The cast and crew of “Harmontown.” Photo Credit: Jason Bailey / Flavorwire
Most, it seems, are there because they see in Harmon something of themselves. He states in the film that he started doing the intimate weekly podcast not as promotion or entertainment, but as an outlet — it’s what he does instead of going to therapy. At its best, the show (and the film) burns with that kind of raw, open honesty; “Dan goes up there and he says, ‘Hey, I’m a flawed person, I have problems, I have issues, but I’m talking about them,’” Berkeley explained, “’and let’s talk about that and let’s be real with each other.’ And all these 50 kids in that room go there every Sunday because they want to be open and honest, because they’ve been quiet and scared and lonely.”
Harmontown is, in many ways, a valentine to those kids; people come up to him after these shows and pour their hearts out to him, and he hugs them and thanks them for it.
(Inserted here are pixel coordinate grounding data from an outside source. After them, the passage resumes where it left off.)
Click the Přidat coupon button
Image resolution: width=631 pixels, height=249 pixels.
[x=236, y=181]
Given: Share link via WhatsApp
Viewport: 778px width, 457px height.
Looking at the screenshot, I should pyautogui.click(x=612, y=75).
It’s also something of a show-biz biography, revisiting his past failures and triumphs (mostly failures, like the network passing on his now-classic Heat Vision and Jack pilot, or his dismissal from The Sarah Silverman Show; “I’m his biggest fan,” Silverman explains, “and I fired him”). It’s a road movie, and something of a meta-movie comedy, sending up the documentary tropes (“Is this gonna be the beginning of the movie?” Harmon asks, early on, “or is it gonna be all my friends saying bad things about me?”). But mostly it’s a portrait of a gifted and talented dude who also, no matter how big the stakes get, remains a little bit of a fuck-up.
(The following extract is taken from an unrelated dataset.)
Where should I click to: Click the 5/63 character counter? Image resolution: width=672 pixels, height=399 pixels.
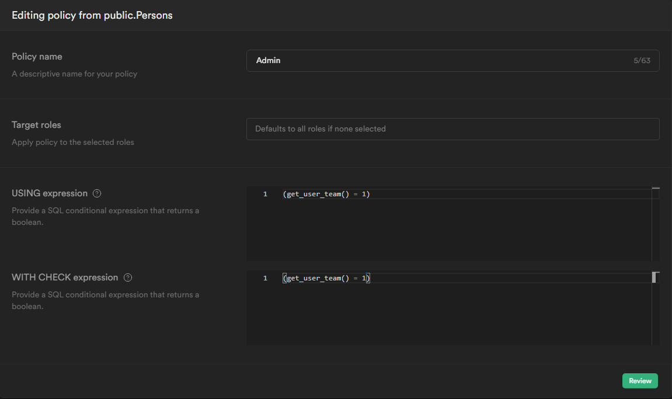point(642,61)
And it’s not that he’s not aware of it. Oh, it’s not like that all. “Stop saying you love me,” he chastises a shouting fan during a show early in the tour. “It’s a surefire way to make me disrespect you. I hate myself.” Reflecting on the movie at SXSW, Harmon remembered “watching early cuts and having nausea about what a dick I looked like.”
“Harmontown” subject Dan Harmon cuts a rug. Photo Credit: Jason Bailey / Flavorwire
Still, he’s the first to admit that he’s not an easy target. “There’s 650 hours of footage,” he explained, and “Neil had to deal with the fact that his documentary subject was a guy who thinks he knows, at any given time, what point in the story they’re at. So there’s a lot of footage on the cutting room floor of me explaining that we’re crossing a threshold… It was important for me at a certain point to realize, okay, nothing’s happening to me, transformatively. I’m gonna be an asshole by the end of this tour.”
But that’s the essential conundrum of Harmon; he is (to borrow the title of the recent book) a difficult man, but the unguarded manner in which he shares his insecurities and idiosyncrasies is directly connected to the naked emotional honesty of his best work. Berkeley gets that, and the movie does too; it may be a cliché, but in the best tradition of the genre, Dan Harmon does learn something on the road, about himself and what he does. The film, like the podcast, sounds like blatant self-promotion, or self-congratulation, but it’s honest, and painful, and true, and kind of great. In my notes, I jotted down this quote from the film: “a very meta story about this guy who was an asshole, who learned to love strangers.” I’m assuming it’s about Community, maybe it’s about Harmontown. Not that it matters; in the end, they’re all kind of about the same thing anyway.